Elisabeth Elliot (1926-2015) is a 20th century heroine to women everywhere. Her devotion to Christ throughout long-suffering in seasons of being a single woman, missionary wife, mother, and widow are a legacy to the Church for generations. My mother met her when she signed a copy of her Amy Carmichael biography. Mom described her gracious, regal bearing and her good-natured lightheartedness in sharing her wisdom with her audience.
Perhaps now more than ever, Elliot’s words offer clarity in an era of blurred vision. Here are some quotes from her book of notes to her bride-to-be daughter decades ago, Let Me Be A Woman.
“It is a naive sort of feminism that insists that women prove their ability to do all the things that men do. This is a distortion and a travesty. Men have never sought to prove that they can do all the things women do. Why subject women purely to masculine criteria? Women can and ought to be judged by the criteria of femininity, for it is in their femininity that they participate in the human race. And femininity has its limitations. So has masculinity. That is what we’ve been talking about. To do this is not to do that. To be a woman is not to be a man. To be married is not to be single – which may mean not to have a career. To marry this man is not to marry all the others. A choice is a limitation.”
“The consciousness that we are alike in our need of redemption is a liberating one.”
“Every normal woman is equipped to be a mother. Certainly not every woman in the world is destined to make use of the physical equipment but surely motherhood, in a deeper sense, is the essence of womanhood. The body of every normal woman prepares itself to repeatedly to receive and to bear. Motherhood requires self-giving, sacrifice, suffering. It is a going down into death in order to give life, a great human analogy of a great spiritual principle (Paul wrote, ‘Death worketh in us, but life in you’). Womanhood is a call.”
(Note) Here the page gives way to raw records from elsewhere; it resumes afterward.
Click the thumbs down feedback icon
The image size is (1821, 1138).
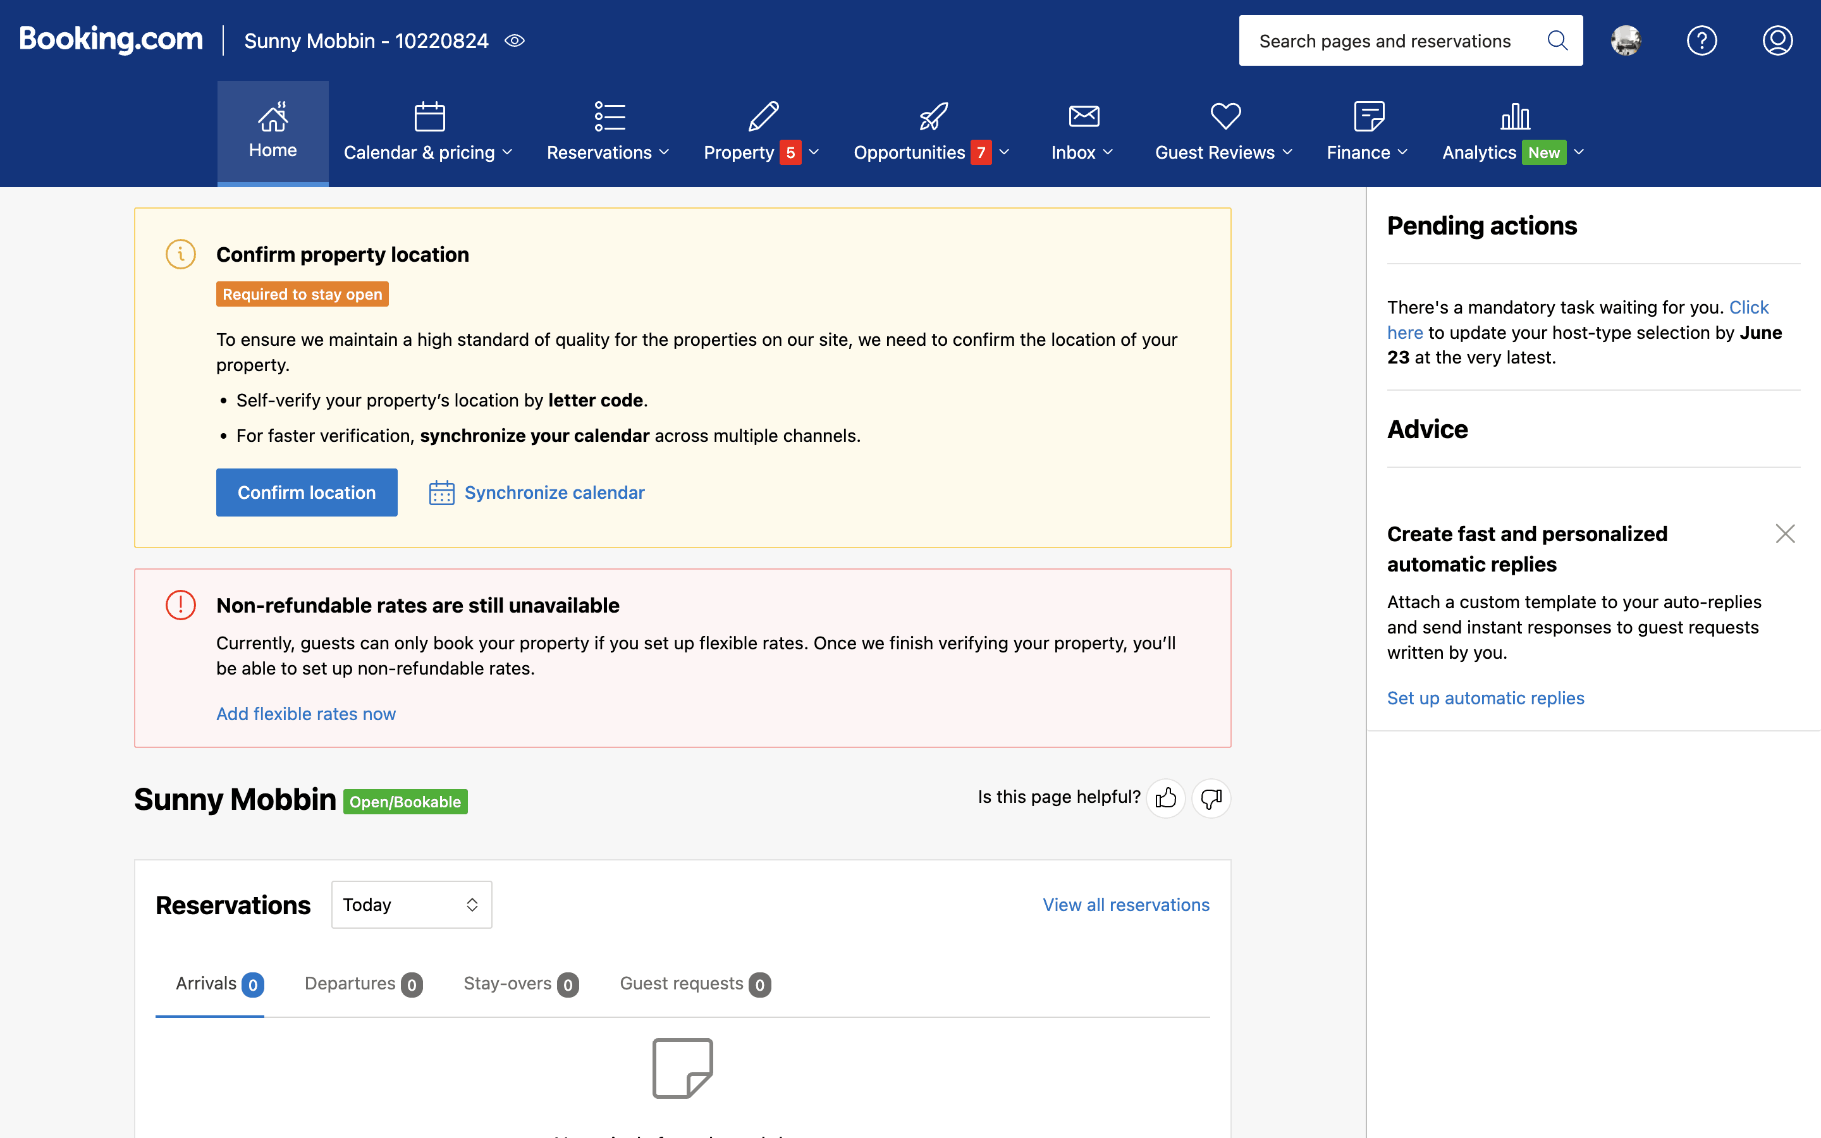(1211, 798)
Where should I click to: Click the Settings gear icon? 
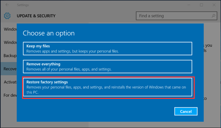7,16
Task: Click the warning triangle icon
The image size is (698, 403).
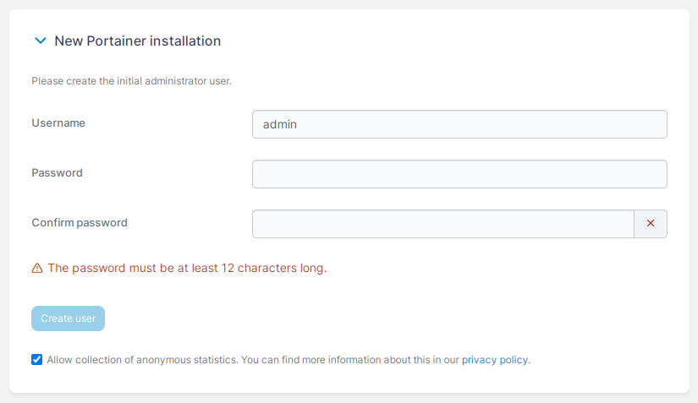Action: (37, 269)
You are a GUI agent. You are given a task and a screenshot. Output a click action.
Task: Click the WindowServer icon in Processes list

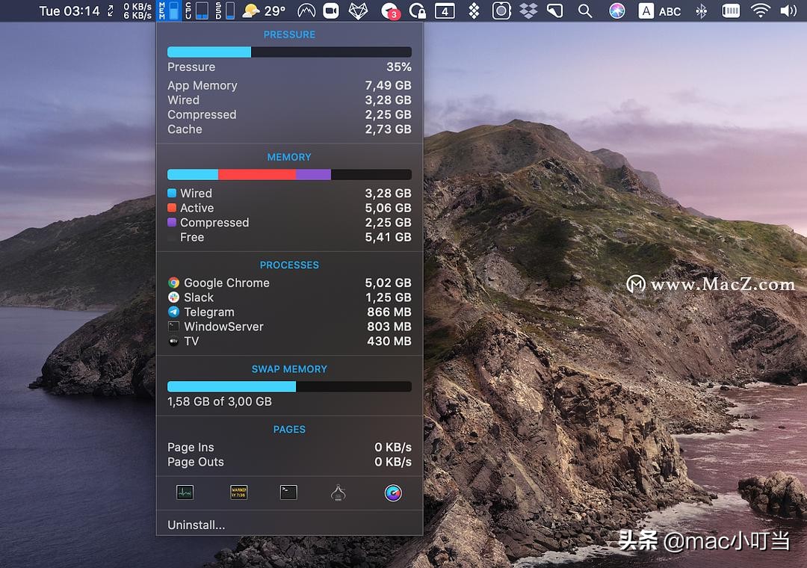173,327
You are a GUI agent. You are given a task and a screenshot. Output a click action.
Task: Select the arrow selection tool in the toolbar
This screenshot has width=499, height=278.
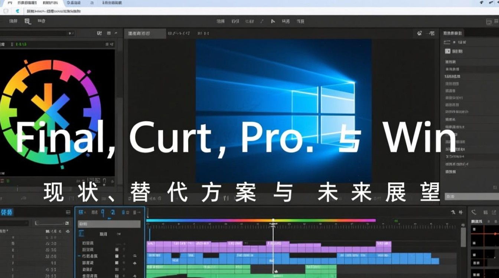pos(273,21)
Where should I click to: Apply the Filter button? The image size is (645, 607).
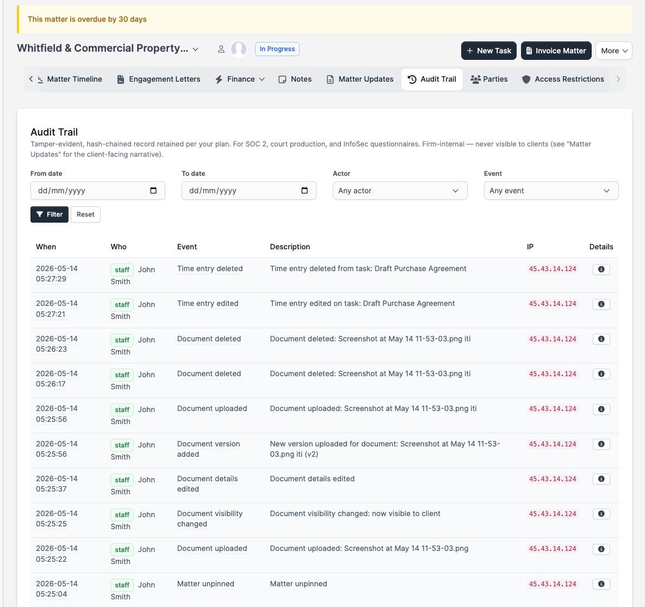pos(49,214)
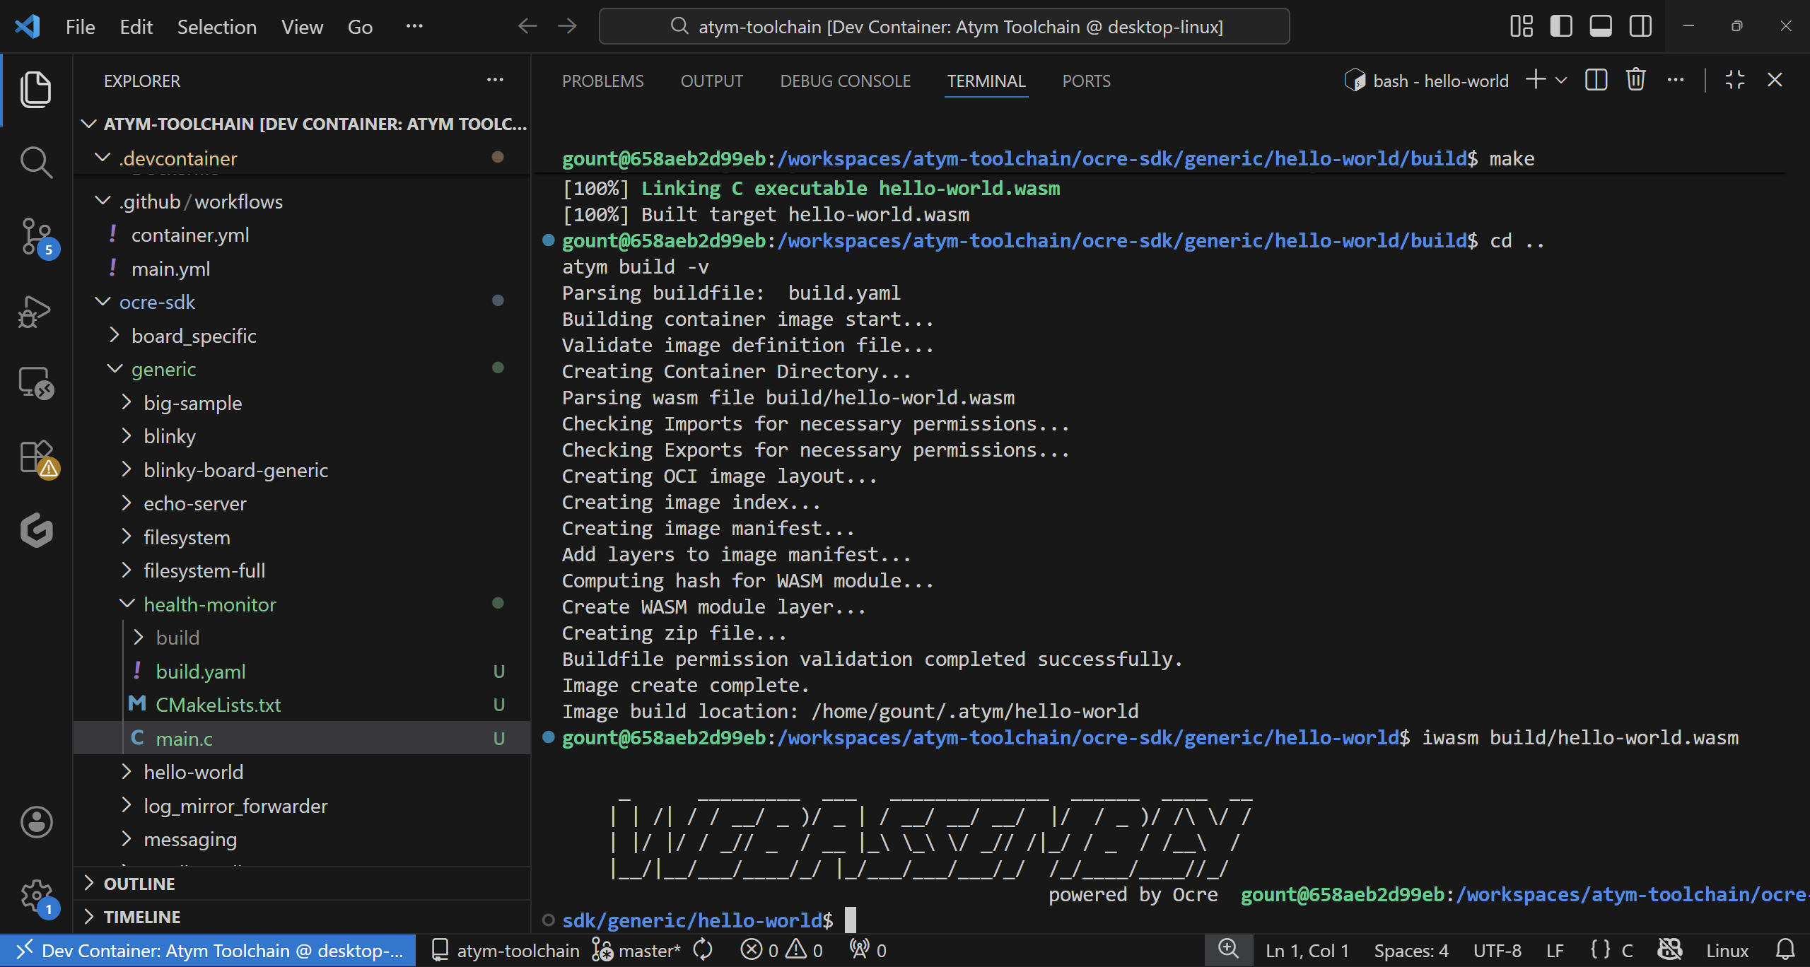Viewport: 1810px width, 967px height.
Task: Toggle the secondary side bar
Action: (1640, 25)
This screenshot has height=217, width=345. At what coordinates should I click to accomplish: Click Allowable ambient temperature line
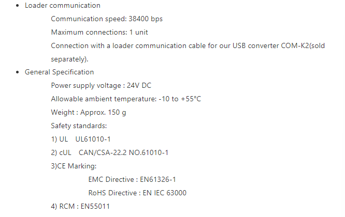pyautogui.click(x=126, y=99)
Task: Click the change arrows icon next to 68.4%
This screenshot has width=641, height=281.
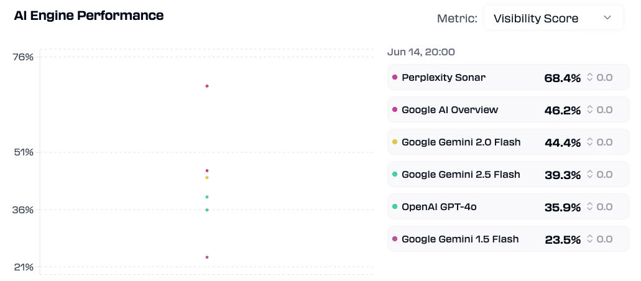Action: 589,77
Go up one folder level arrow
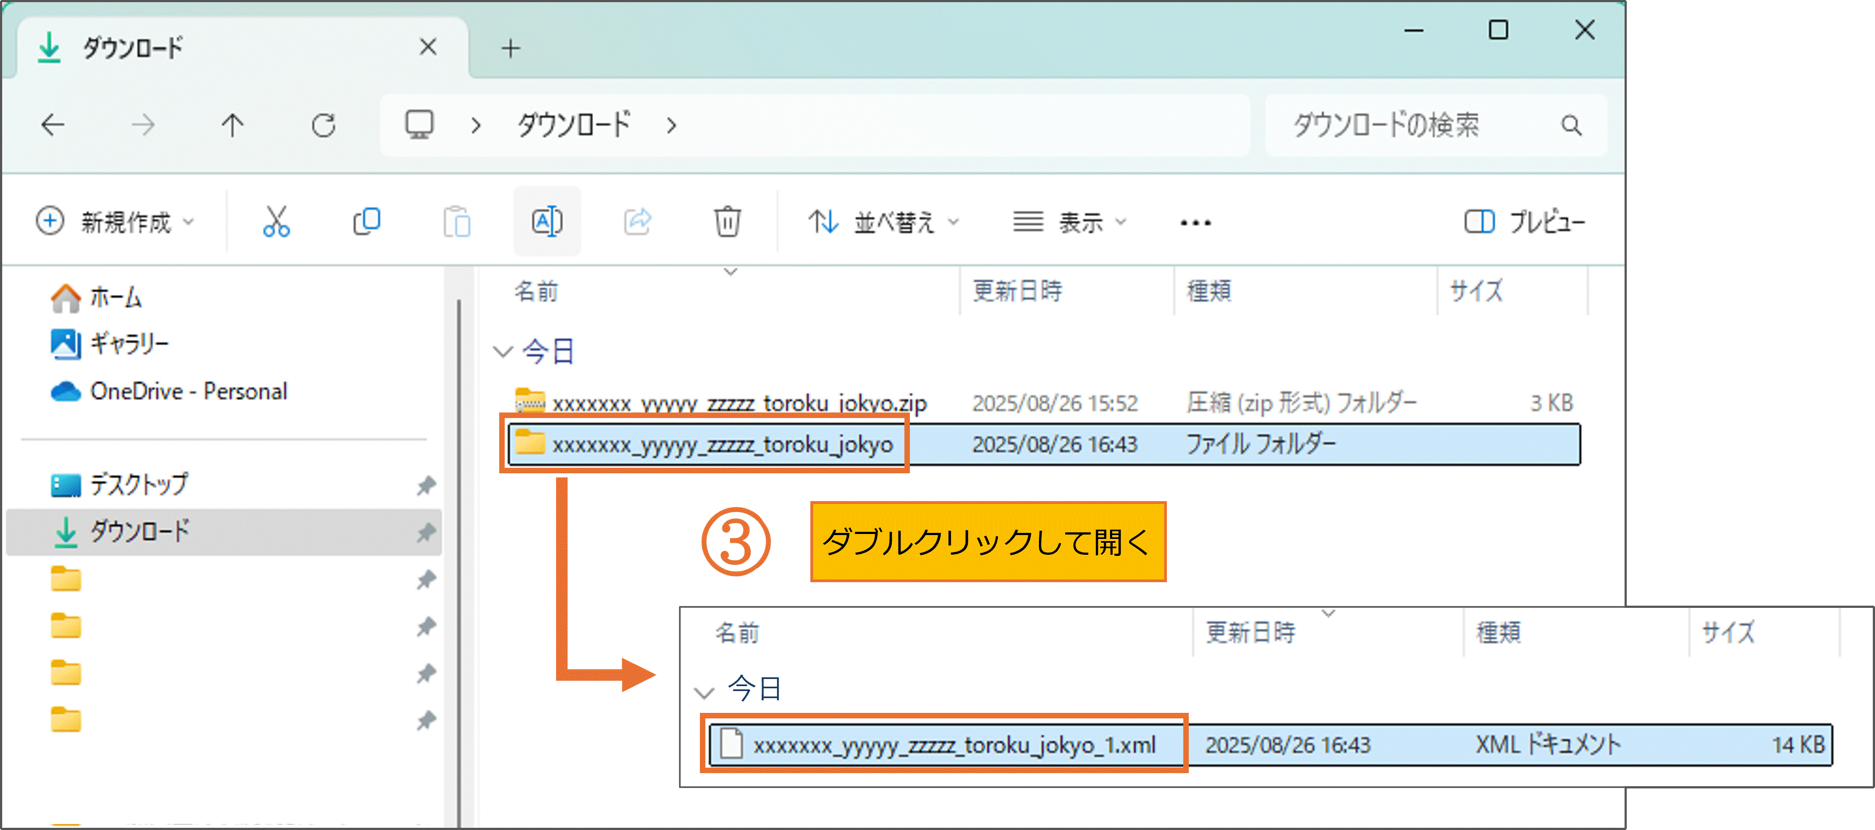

“What a relief it is to know that there is a divine design. This knowledge is the secret of serenity. Jesus is the perfect example of a human life lived in serenity and obedience to the Father’s will. He moved through the events of His life without fuss or hurry, He met men and women with grace, He was able to say, ‘I do always those things that please the Father’ – and it must have been with no variations of even twenty-four seconds.”